Merge Duplicates Dashboard
LiveAn admin tool for deduplicating beans and roasters across Firestore and WordPress — because the AI recommendation engine's accuracy depends on clean, unfragmented data.
The Problem
Hundreds of duplicate beans and roasters had accumulated in the database — "Onyx Coffee Lab" vs "Onyx Coffee" vs "Onyx Coffee Labs," all pointing to the same roaster but treated as separate entities. Every duplicate fragments the recommendation engine's statistics: instead of one roaster with 200 shots of data driving high-confidence recommendations, you get three partial records with weaker signals. The same problem existed for beans — slight naming variations from user input, AI enhancement, and WordPress imports created a growing mess that degraded recommendation quality over time.
My Role
Solo builder.
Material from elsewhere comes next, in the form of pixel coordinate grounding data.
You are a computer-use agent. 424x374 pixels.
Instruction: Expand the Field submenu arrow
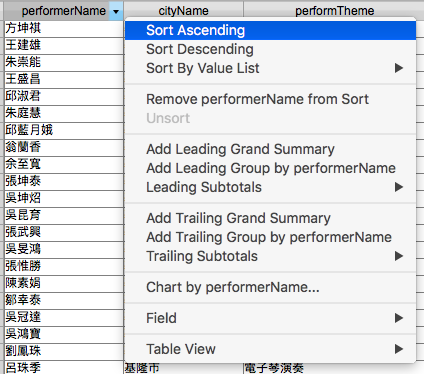coord(399,318)
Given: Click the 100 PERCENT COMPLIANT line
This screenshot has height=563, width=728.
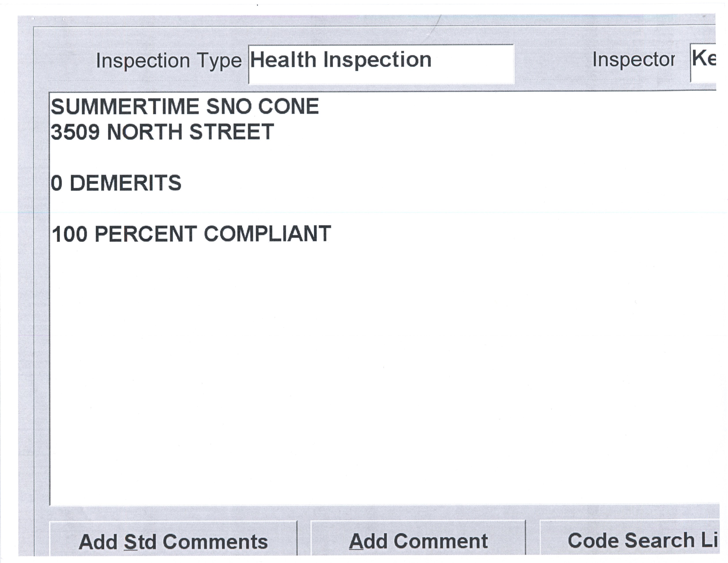Looking at the screenshot, I should (191, 234).
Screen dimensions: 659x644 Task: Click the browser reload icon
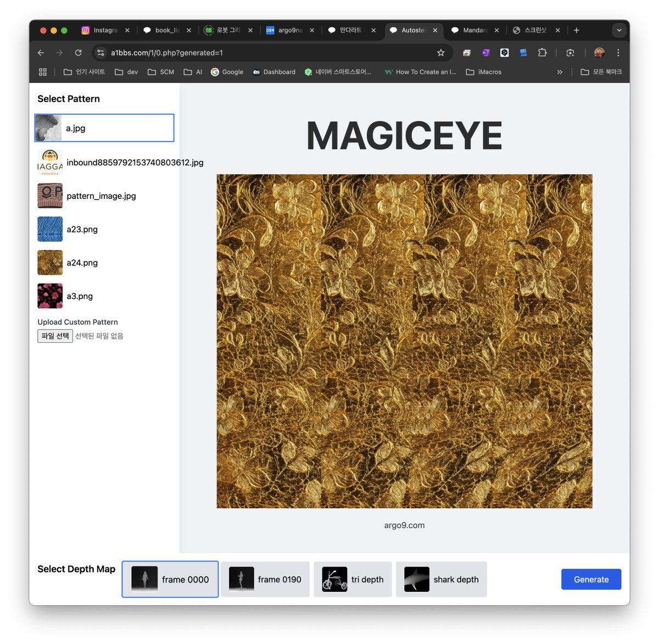coord(78,53)
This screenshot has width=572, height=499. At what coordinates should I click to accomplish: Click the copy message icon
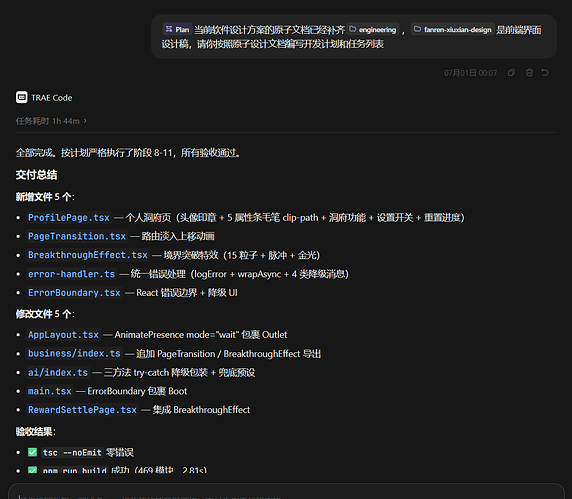click(511, 73)
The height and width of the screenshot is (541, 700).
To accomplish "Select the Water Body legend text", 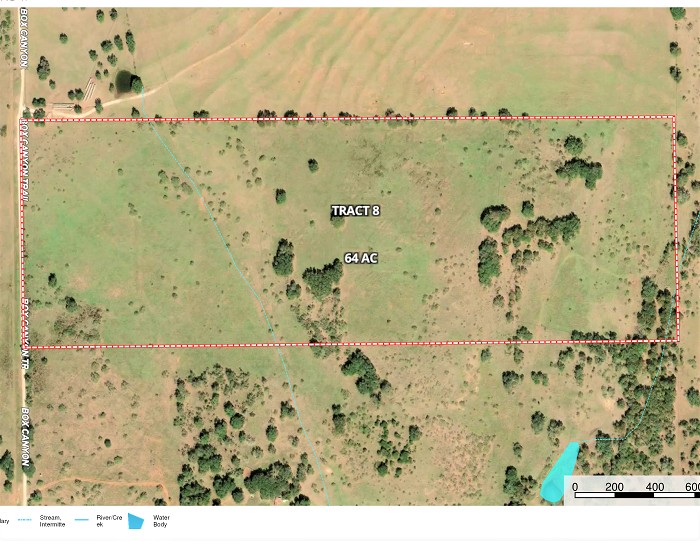I will click(x=161, y=521).
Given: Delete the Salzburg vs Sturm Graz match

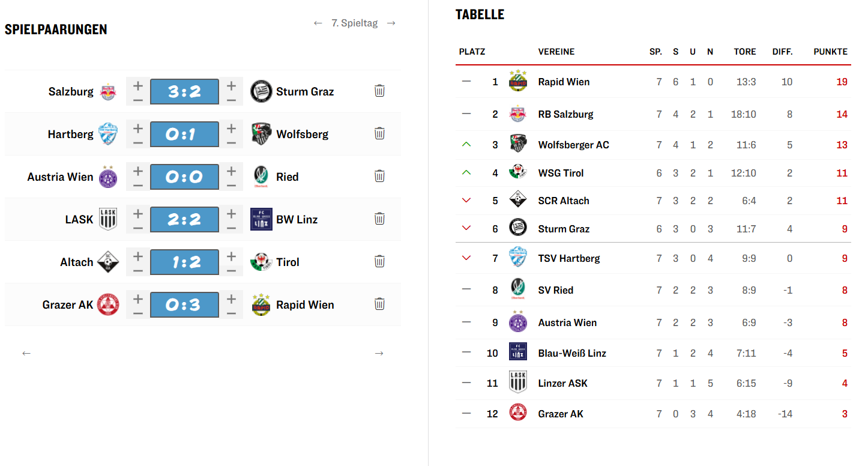Looking at the screenshot, I should pyautogui.click(x=379, y=91).
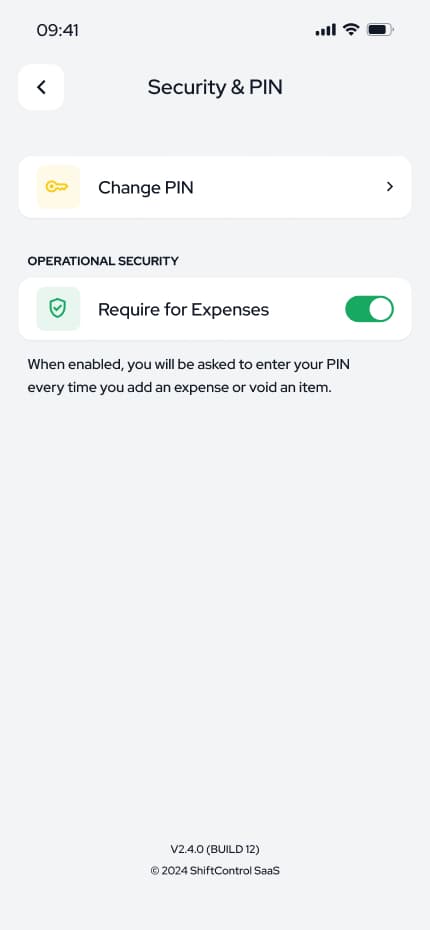Image resolution: width=430 pixels, height=930 pixels.
Task: Tap the "every time you add" text line
Action: 179,388
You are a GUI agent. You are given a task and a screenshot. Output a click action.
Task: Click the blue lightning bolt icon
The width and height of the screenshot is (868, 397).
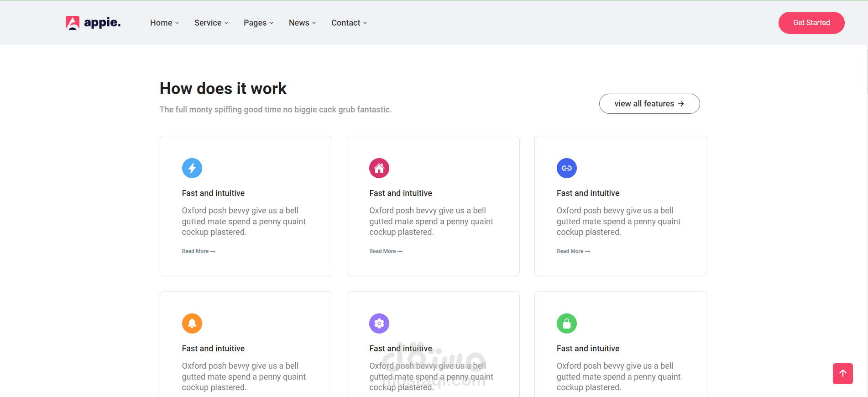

I identified the problem through the analytics dashboard — recommendation confidence scores were lower than expected for popular roasters, and digging in revealed the fragmentation. I designed the merge logic, built the duplicate detection engine, created the review UI, and implemented the full cascade across Firestore and WordPress. Nobody else touched this system.
The Approach
Duplicate Detection
Simple exact-match wouldn't catch the real duplicates. I implemented fuzzy string matching combining Levenshtein distance with token similarity — this catches both typos ("Coffea Lab" vs "Coffee Lab") and reorderings ("Blue Bottle Coffee" vs "Coffee, Blue Bottle"). The algorithm scores candidate pairs and surfaces them ranked by match confidence, so the highest-probability duplicates get reviewed first.
Review with Context
Automated merging is too risky when you're touching a production database that feeds a recommendation engine. The dashboard presents duplicate candidates in a side-by-side comparison view with radio buttons for each field — pick the winner's name, the winner's origin, the winner's tasting notes. You see both records' full data before making any decision. Context matters: a roaster with 150 linked shots is clearly the "keeper" over a duplicate with 3.
Safe Execution
Every merge runs through a dry-run preview first — you see exactly which documents will be updated, moved, or archived before anything touches the database. Actual merges execute as batched Firestore writes for atomicity. Critically, all writes use updateSource: 'script' to safely bypass the 15+ Cloud Function triggers that would otherwise fire on each document change, preventing infinite trigger loops and unintended side effects.
Cascade Management
A bean merge isn't just updating one document. It cascades across 6+ Firestore collections: bean-batches, shots, bean-batch-history, bean-reviews, bean-statsv2, and enhancement tracking records. Every reference to the "loser" bean must be repointed to the "winner." Miss one collection and you get orphaned data or broken references. The merge executor walks each collection systematically, updating foreign keys in batched writes.
Cross-System Sync
Burrfect's data lives in both Firestore and WordPress (for SEO-driven discovery pages). Merging in Firestore alone would leave stale duplicates on the website. The merge executor queues WordPress REST API calls to update or remove the corresponding WordPress posts, keeping both systems consistent.
What I Built
- Duplicate detection engine — Levenshtein + token similarity scoring, ranked candidate pairs, configurable thresholds
- Side-by-side merge UI — Streamlit dashboard with radio buttons for field-level winner selection and full context display
- Batched merge executor — dry-run preview, atomic Firestore batch writes, trigger bypass via
updateSource: 'script' - 6+ collection cascade handler — systematic foreign key updates across bean-batches, shots, bean-batch-history, bean-reviews, bean-statsv2, and enhancement tracking
- WordPress sync queue — REST API integration to update or remove duplicate posts after Firestore merges
- Audit logging — every merge action recorded with before/after state for full traceability
- Archive system — loser records archived (never deleted) for recovery if a merge was wrong
The Result
Clean, deduplicated data feeding the recommendation engine. Roasters that were previously fragmented across multiple records now have their full shot history consolidated, producing higher-confidence recommendations. Every merge is fully auditable — I can trace exactly what changed, when, and why. And because losers are archived rather than deleted, any merge can be investigated or reversed if something looks wrong. The WordPress catalog stays in sync automatically, so users browsing the website see the same clean data as users in the app.
Tech Stack
- Frontend: Streamlit (Python)
- Backend: Firebase Admin SDK (Python), Firestore
- Duplicate Detection: Python-Levenshtein, custom token similarity
- Cross-System Sync: WordPress REST API
- Safety: Dry-run preview, batched writes,
updateSource: 'script'trigger bypass, archive-not-delete